SHORT TASK
Extract and repeat the items verbatim, starting at the line containing "Screen dimensions: 629x400" and ending at the line containing "coord(1001,154)", both included.

SUPPLIED RECORDS
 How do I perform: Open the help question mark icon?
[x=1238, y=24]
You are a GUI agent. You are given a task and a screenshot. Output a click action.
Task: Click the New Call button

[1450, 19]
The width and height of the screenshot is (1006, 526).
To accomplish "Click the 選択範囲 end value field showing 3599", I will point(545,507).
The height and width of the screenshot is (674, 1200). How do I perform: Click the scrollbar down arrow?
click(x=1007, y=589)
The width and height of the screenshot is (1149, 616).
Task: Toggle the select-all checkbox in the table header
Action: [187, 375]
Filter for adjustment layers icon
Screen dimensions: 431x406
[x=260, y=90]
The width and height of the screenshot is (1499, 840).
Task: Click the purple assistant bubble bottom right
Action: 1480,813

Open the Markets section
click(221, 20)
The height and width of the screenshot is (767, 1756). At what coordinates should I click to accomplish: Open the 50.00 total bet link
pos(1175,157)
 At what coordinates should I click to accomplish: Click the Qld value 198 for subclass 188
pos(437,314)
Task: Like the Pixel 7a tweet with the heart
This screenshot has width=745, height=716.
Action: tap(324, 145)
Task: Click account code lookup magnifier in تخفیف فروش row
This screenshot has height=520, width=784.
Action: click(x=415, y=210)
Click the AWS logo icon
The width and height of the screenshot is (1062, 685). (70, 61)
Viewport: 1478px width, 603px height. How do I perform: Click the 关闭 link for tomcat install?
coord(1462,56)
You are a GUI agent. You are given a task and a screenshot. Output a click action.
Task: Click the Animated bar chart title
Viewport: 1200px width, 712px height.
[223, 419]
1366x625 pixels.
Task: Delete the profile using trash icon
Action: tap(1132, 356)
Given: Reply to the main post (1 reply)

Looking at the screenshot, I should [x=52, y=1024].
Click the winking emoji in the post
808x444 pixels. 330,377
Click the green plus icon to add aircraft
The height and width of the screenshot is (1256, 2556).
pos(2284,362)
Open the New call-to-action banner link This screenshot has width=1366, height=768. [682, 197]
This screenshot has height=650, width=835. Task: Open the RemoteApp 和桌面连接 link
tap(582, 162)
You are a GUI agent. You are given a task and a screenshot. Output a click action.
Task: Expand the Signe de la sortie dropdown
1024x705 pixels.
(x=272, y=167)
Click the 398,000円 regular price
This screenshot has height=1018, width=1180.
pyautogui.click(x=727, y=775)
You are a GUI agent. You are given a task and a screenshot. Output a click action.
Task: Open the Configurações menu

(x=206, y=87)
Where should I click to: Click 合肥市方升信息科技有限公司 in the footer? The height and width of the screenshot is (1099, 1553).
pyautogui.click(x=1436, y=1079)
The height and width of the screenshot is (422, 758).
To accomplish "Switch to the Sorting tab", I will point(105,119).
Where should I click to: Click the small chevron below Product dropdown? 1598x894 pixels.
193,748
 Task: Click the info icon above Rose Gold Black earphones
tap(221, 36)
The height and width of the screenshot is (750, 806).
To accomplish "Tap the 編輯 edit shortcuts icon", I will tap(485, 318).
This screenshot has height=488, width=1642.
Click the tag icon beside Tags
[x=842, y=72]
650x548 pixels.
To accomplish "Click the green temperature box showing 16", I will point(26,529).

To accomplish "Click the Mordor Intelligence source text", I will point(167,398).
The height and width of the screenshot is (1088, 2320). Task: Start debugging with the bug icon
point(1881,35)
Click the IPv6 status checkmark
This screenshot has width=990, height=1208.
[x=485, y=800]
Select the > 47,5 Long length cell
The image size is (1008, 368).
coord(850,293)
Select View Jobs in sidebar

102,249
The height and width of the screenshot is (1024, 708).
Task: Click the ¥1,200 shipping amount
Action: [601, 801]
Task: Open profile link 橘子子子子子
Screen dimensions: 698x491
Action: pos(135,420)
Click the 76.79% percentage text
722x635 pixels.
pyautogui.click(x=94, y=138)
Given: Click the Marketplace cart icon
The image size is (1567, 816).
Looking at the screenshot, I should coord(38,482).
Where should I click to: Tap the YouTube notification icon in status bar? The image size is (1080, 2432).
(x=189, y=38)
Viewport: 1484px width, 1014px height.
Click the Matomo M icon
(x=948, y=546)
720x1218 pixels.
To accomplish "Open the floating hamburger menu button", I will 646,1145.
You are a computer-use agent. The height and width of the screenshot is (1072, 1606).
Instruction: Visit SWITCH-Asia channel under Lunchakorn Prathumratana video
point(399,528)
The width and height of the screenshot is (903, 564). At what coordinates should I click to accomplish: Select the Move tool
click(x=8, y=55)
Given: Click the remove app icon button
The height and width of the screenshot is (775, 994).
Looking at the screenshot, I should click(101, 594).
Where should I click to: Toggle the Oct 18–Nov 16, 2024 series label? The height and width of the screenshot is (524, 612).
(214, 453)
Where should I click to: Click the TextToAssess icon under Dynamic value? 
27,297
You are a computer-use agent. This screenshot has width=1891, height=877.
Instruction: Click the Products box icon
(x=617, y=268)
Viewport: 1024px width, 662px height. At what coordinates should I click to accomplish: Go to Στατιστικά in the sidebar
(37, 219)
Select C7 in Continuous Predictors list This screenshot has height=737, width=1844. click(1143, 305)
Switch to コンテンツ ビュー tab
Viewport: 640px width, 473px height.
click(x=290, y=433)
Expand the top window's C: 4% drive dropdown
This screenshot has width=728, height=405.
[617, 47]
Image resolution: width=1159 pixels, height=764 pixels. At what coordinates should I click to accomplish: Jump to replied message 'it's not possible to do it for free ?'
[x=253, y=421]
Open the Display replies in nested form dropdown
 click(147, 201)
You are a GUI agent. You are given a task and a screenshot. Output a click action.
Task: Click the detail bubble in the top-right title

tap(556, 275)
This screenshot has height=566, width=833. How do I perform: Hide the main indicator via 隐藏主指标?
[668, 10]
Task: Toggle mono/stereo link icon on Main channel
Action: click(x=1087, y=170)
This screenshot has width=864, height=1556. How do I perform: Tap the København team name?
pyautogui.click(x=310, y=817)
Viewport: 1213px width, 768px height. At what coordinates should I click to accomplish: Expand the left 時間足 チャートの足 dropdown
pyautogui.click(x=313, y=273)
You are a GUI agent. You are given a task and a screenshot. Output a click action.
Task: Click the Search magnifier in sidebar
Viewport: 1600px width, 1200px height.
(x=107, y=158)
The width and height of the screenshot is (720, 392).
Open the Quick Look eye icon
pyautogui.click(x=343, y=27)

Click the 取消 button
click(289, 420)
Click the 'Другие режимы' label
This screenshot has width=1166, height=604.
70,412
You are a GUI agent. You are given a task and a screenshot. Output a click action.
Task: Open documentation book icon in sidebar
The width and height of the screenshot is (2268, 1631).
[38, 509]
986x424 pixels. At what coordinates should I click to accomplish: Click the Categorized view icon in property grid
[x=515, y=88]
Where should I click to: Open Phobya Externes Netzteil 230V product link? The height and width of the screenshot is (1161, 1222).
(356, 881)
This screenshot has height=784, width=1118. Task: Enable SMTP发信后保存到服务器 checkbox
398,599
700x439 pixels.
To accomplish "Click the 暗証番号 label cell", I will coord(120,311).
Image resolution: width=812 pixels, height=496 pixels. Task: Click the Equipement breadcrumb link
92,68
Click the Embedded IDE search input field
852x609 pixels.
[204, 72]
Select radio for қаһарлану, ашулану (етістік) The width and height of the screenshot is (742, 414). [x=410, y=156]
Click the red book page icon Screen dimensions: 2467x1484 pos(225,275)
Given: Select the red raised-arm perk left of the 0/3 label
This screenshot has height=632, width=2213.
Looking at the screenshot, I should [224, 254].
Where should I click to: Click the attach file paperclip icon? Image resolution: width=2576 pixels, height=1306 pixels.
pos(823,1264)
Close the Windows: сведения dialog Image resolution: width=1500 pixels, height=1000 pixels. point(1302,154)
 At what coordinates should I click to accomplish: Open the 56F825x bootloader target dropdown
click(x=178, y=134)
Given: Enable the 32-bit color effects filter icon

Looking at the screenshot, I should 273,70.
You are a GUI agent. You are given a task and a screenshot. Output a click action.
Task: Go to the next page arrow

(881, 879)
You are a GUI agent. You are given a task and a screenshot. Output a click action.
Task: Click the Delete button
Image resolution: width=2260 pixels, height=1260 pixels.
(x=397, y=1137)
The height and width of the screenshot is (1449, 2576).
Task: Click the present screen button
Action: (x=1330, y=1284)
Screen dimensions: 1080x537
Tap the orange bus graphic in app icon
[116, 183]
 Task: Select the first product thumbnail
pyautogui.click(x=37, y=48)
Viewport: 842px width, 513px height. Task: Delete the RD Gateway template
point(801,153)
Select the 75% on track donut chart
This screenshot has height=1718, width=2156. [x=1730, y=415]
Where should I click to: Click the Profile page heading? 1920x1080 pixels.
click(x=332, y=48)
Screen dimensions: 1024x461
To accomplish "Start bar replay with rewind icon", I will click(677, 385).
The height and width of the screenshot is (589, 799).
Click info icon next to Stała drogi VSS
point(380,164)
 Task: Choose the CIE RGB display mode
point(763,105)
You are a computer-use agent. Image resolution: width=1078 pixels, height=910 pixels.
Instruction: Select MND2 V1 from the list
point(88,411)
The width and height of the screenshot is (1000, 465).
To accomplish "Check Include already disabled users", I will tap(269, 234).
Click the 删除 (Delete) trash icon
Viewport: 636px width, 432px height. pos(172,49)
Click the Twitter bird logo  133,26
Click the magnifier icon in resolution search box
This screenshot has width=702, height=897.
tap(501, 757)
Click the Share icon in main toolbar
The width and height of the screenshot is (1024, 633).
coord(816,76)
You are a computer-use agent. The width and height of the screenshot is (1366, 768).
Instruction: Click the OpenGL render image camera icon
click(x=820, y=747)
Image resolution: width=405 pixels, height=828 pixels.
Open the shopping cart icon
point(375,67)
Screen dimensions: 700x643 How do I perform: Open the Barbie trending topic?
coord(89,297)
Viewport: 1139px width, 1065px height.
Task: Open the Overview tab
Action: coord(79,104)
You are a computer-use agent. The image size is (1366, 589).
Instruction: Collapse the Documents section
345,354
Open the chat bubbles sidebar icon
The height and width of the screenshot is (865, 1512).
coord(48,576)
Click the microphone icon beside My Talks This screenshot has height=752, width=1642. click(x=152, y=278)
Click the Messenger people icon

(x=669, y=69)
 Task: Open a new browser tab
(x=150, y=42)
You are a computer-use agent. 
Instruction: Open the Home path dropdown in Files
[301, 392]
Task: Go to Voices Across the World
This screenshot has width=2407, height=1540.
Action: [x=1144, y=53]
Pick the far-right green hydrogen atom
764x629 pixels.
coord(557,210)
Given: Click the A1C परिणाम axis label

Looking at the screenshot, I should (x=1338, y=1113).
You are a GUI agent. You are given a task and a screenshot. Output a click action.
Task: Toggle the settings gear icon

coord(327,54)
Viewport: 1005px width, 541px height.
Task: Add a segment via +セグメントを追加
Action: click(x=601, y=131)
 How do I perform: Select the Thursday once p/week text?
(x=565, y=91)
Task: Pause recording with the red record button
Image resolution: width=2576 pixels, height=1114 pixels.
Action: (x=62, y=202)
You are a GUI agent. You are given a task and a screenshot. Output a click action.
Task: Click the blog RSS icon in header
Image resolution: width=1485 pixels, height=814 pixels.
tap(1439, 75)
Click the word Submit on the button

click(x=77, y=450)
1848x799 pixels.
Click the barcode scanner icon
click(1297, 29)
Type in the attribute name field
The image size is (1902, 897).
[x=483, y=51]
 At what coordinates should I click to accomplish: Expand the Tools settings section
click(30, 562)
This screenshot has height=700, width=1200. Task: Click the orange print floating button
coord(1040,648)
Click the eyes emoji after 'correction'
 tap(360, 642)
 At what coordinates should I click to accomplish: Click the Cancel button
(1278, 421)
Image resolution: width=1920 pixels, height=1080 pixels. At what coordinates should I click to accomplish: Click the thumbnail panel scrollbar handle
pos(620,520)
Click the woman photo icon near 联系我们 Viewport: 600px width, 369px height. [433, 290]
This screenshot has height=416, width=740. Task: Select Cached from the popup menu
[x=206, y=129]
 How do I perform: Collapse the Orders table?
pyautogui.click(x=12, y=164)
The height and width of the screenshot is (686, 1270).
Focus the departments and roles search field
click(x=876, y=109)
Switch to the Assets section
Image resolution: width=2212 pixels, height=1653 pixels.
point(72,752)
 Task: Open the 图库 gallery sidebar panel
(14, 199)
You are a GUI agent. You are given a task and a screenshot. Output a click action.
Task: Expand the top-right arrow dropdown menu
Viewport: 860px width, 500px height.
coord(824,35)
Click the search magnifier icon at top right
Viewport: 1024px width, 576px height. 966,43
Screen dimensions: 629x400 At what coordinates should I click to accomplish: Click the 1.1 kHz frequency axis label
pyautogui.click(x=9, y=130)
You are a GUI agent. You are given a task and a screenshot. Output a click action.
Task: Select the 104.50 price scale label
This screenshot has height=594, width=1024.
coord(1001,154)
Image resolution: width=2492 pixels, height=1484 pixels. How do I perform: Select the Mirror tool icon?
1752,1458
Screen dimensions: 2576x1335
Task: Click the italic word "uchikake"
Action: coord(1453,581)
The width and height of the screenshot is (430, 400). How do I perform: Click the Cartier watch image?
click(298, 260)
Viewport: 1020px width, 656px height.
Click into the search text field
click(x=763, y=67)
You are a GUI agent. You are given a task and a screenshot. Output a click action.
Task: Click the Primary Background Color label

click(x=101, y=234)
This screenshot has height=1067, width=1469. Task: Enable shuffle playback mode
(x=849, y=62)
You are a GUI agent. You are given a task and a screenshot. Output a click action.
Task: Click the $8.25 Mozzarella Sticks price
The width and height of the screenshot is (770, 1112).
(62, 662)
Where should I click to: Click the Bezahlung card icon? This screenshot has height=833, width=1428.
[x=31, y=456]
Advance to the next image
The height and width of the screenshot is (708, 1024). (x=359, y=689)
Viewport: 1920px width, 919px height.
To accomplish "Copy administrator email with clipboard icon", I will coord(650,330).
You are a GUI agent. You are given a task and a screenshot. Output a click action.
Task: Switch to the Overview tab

RESULT
Screen dimensions: 629x400 At what coordinates should I click to accomplish: Click the 1.1 kHz frequency axis label
pyautogui.click(x=9, y=130)
You are a GUI agent. You are given a task and a screenshot. Output a click action.
Task: Select the 104.50 price scale label
This screenshot has height=594, width=1024.
coord(1001,154)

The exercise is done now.